I am working with the 5G NR polar code and have implemented the CRC-Aided Successive Cancellation List decoder based on this paper (Tal et al. 2012).
As my decoder is only used to decode a limited number of message length (code dimension) and code rate, it has been optimized in many ways to speed up the processing time.
Everything is perfect until one day, I learn that abut half of the bits of the messages are known (specifically, set to $0$). This is equivalent to reduce the code dimension by a factor of two, or double the real coderate.
To write it down mathematically, for a given code dimension $k$ and coderate $k/n$, codeword $\mathbf{c}$ (an $n\times 1$ vector) is generated by the generating matrix $\mathbf{G}$ (an $n\times k$ matrix) from message $\mathbf{m}$ (an $k\times 1$ vector):
$$\mathbf{c} = \mathbf{G} \mathbf{m} = [\mathbf{g_1} \mathbf{g_2} ... \mathbf{g_j} ... \mathbf{g_{j+\alpha-1}} ... \mathbf{g_k}] \times \begin{bmatrix}m_1\\m_2\\...\\m_j\\...\\m_{j+\alpha-1}\\...\\m_k\end{bmatrix}\tag{1}$$
where $m_j=m_{j+1}=...=m_{j+\alpha-1} = 0$. Then (1) is equivalent to
$$\mathbf{c} = \mathbf{G'} \mathbf{m'} = [\mathbf{g_1} \mathbf{g_2} ... \mathbf{g_{j-1}} \mathbf{g_{j+\alpha}} ... \mathbf{g_k}] \times \begin{bmatrix}m_1\\m_2\\...\\m_{j-1}\\m_{j+\alpha}\\...\\m_k\end{bmatrix}\tag{2}$$
where $\mathbf{G'}$ is an $n\times (k-\alpha)$ matrix, and $\mathbf{m'}$ is an $(k-\alpha) \times 1$ vector.
The optimal way should be implementing a decoder for the check matrix $\mathbf{H}'$ of (2).
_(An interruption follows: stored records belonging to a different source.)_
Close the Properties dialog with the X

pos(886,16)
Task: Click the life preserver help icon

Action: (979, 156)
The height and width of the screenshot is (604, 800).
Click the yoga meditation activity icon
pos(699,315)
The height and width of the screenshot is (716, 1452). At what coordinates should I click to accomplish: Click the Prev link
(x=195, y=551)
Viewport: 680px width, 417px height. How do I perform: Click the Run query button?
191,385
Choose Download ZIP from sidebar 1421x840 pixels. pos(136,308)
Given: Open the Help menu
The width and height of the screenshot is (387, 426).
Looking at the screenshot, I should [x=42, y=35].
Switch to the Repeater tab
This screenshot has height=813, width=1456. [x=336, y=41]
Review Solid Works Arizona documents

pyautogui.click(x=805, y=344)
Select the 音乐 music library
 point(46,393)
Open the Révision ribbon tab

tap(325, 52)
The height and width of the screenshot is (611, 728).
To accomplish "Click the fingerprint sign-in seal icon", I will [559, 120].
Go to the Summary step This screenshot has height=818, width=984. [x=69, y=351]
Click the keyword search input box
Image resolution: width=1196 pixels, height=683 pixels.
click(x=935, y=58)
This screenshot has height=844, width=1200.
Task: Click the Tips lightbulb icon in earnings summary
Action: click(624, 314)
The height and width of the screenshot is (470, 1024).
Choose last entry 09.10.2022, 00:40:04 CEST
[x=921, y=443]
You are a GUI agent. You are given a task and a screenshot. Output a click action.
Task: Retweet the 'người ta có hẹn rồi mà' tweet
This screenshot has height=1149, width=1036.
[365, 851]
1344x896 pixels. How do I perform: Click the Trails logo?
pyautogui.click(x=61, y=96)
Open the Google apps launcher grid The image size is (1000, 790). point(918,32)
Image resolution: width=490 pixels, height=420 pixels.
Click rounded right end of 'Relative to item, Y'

However, because I have spent months to optimize my decoder implemented for the check matrix $\mathbf{H}$ of (1), is there any way to reuse it?
I am thinking about some ways to transform the received soft-bit codeword to take into account the known bits of the associated message.
(The question is specifically about the 5G NR polar code family and its decoder. But as I focus on a fixed code dimension and code rate, I believe this is applicable for any linear block code).